GHOSTS OF SETTLER WOMEN
Today I climbed up Crowley’s Ridge.
I had a need to be alone—to find a spot
where no one else had walked.
I wandered deep into the hills
when suddenly I felt the ghosts of those
who stopped before—
How could I know? It looked untouched,
with dandelions and Job’s tears growing
wild and undisturbed.
But two dark cedars stood alone,
out of place; deep beneath the vines
I saw a ragged mint bed,
and rosey-pink oxalis mingled with weeds.

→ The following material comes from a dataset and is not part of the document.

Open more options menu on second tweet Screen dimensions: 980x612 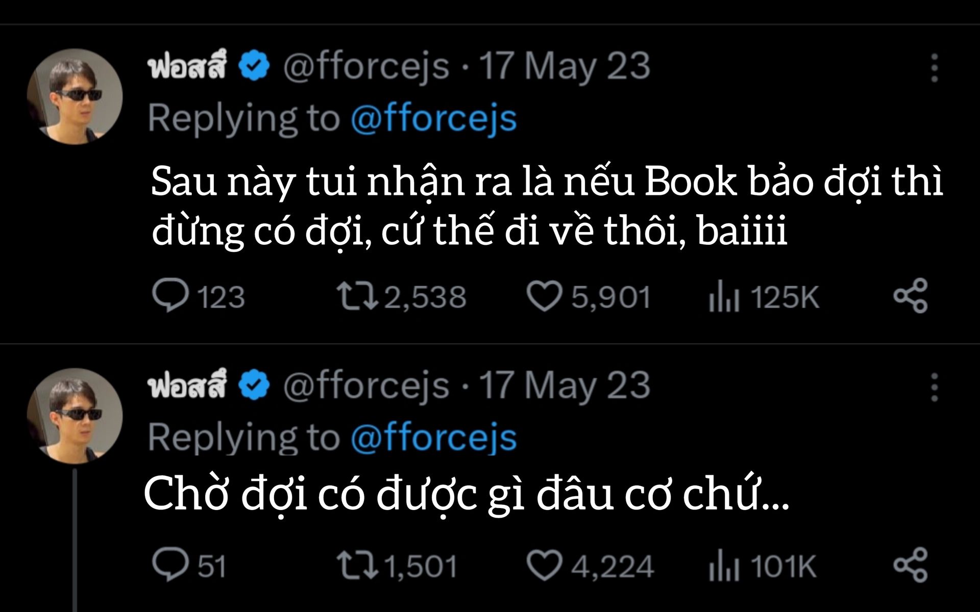[x=934, y=388]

Wild honeysuckle tangled through a hedge
and tried to hide the neat design
nature did not pattern.
A faded strip of muslin,
tied around a straggly peony bush,
still marked it for protection
from someone’s careless scythe.
No sign remained of settler’s cabin;
it must have crumbled long ago,
but underneath rust-colored leaves
there lay a few stray bricks,
some lumps of coal,
all neatly hidden—
covered by the forest floor.
Man moves along for reasons of his own,
for gold or greed—
from hunger, fire or death.
Nature hides his path so only God
can know he came.
But woman has a need to leave her mark,
to show that she once loved this land
and called it home.
Annetta Talbot Beauchamp
Annetta Talbot Beauchamp, 81, of Helen, Arkansas received the Poets’ Roundtable of Arkansas 2007 Arkansas Merit Award. She is a poet, painter, gardener and historical preservationist. She has been published in a number of state—mostly southern—publications. She has seven children (counting three “adopted” nieces and nephews, and ”countless” grandchildren and great grandchildren. Her sun sign is Aquarius.